Through a series of interviews, woven together by narrator Matt Damon, the global magnitude of the crash becomes more clear.

The good news is that you do not have to be an economics wizard to follow the story. The bad news is that few people will probably take the time to try and grasp why Bernie Madoff is in jail for life for his Ponzi scheme when the greatest Ponzi scheme ever perpetrated in the history of the world resulted in so much chaos and tragedy for people.

"Inside Job" exposes how that since the Sept. 15, 2008, crash that resulted in government bailouts, huge bonuses for the perpetrators continued. It shows the collusion of academia and finance and, finally, that the officials in the Bush Administration who should have had oversight and failed are now officials in the Obama Administration who are supposedly trying to save the U.S. and global economy.

It is helpful to understand “hedge funds” and “derivatives.” Neither of these are illegal, however much they yell “Ponzi” to anyone paying attention.

Hedge funds, according to Wikipedia, are lightly regulated investment funds open to a select number of investors who “pay a performance fee to the funds investment manager”. These managers “hedge” the risks of the investments they make for the members.

Derivatives, based on speculation of profits, by themselves have no value yet they are treated as assets and are often traded as such. They can serve as “hedges” to minimize risks to financial investments.

When the banks and financial institutions failed in 2008, however, many individuals personally made out like bandits because they had taken out insurance on risky investments and mortgages. They bet against their own interests and it paid off. Legally.

This film made me think of two other movies. The first because the same people who were in charge under on Bush’s watch are now in charge during Obama’s and the second because ethics just don’t seem that important.

There is a conversation in Wayne Wang’s 2002 otherwise forgettable movie “Maid In Manhattan” that I can't forget. Ty (Tyler Posey), son of Marisa (Jennifer Lopez) the maid of the title, happens into a press conference for political candidate Jerry (Stanley Tucci):

Jerry: What press are you affiliated with?
Ty: I’m10.
Jerry: What about your parents, are they Democrat or Republican?
Ty: What's the difference these days?

Then in the more recent “The Social Network” when Cameron and Tyler Winklevoss appeal to the then president of Harvard, an economist and Secretary of the Treasury under Clinton, Lawrence Summers, to take disciplinary action against Mark Zuckerberg for an ethics violation for stealing their Internet idea that would become Facebook. Summers dismissed the idea of an ethics violation.

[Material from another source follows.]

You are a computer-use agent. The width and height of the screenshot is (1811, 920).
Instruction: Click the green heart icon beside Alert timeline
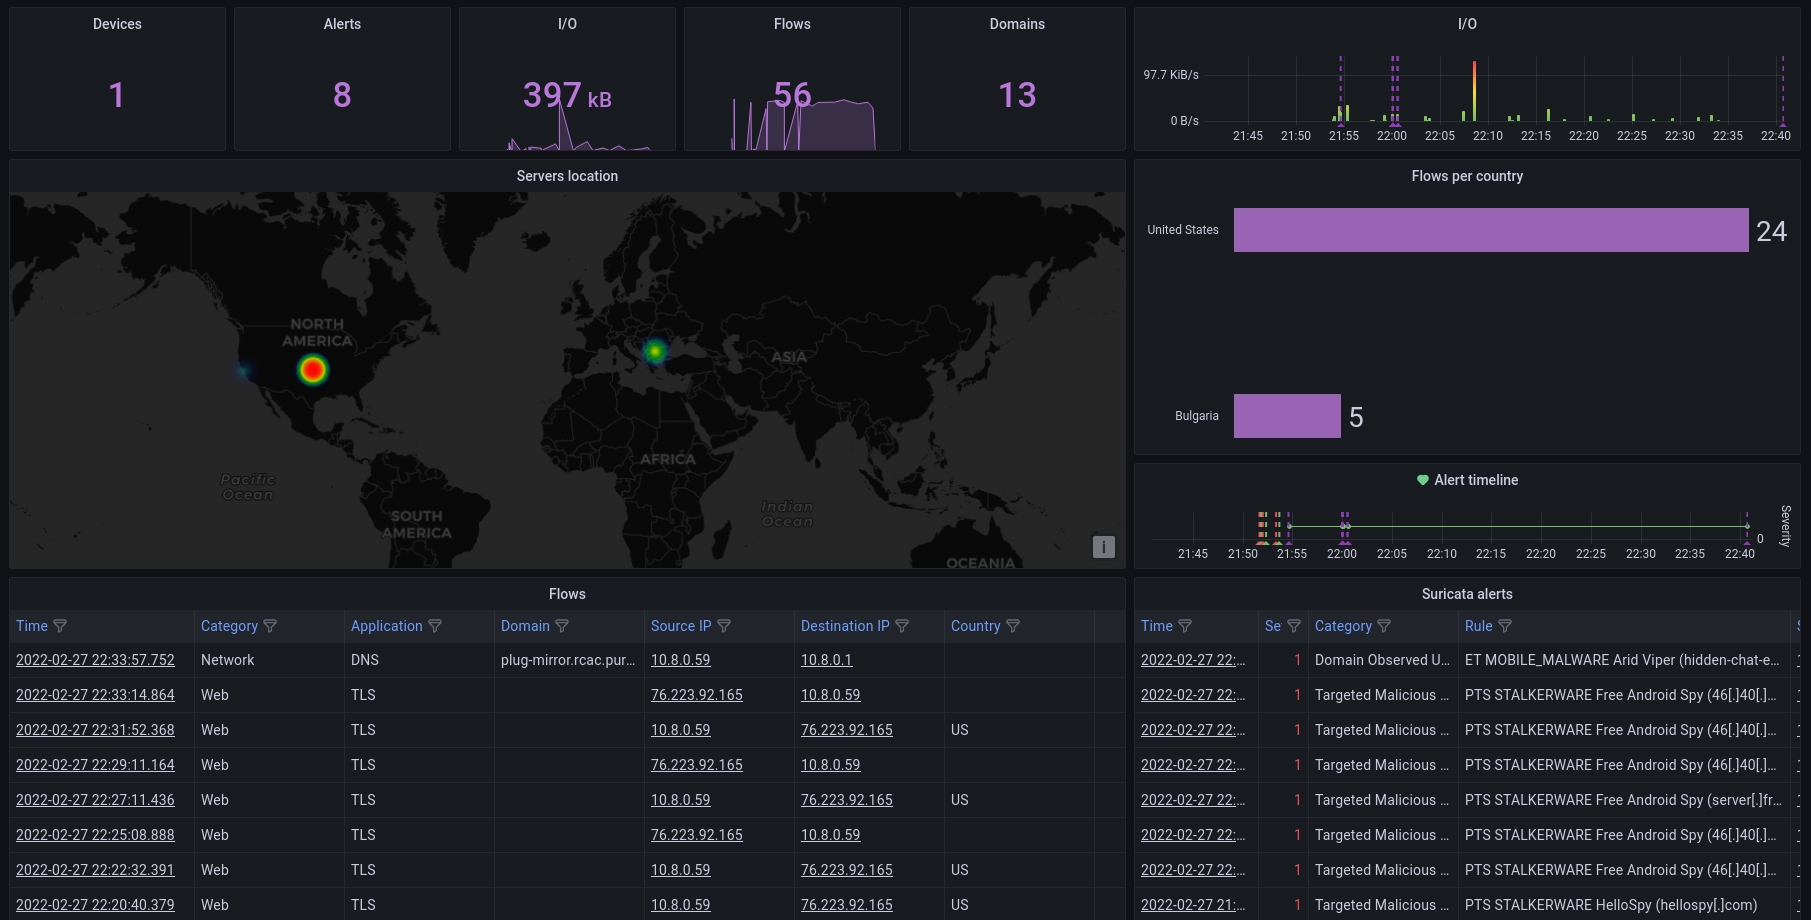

Summers resigned as president of Harvard in February 2006 amid turmoil with the Arts and Science faculty. As signs of troubled financial markets began to emerge in 2007, it became clear that Summers' extremely aggressive investment strategy with Harvard's endowment -- Summers made heavy bets in a risky mix of stocks, bonds, hedge funds, and private equity against the advice of endowment officers -– had put the university's endowment in danger. By September 2008, Harvard would lose 27 percent of its $37 billion endowment and $1.8 billion of general operating cash.

But in January 2009 President Obama appointed him as Director of the National Economic Council. On Sept. 21, 2010, The Boston Globe said that Summers, said to be disappointed at not being appointed as head of the Federal Reserve, is returning to Harvard.

And the hits just keep on coming.

A film like “Inside Job” is a heavy expose of a film that I expect not many people will watch -- though it seems to me that it would be good to do so.

It may not be the final word, or even the whole story, about the financial crash of 2008. Yet I think it prods citizens of a democracy to be informed about our political economy that is widening the gap between the wealthy and the poor, and diminishing the middle class, in this country, and impacting the well being of people in other economies as well.

Hollywood is not all about sex and bad language. The entertainment industry also unmasks the violence of greed in very explicit ways.

Hollywood is often referred to as “a dream factory”. When “Inside Job” speaks of financial engineers one commentator explains, “Engineers build bridges that you can see; financial engineers build illusions.”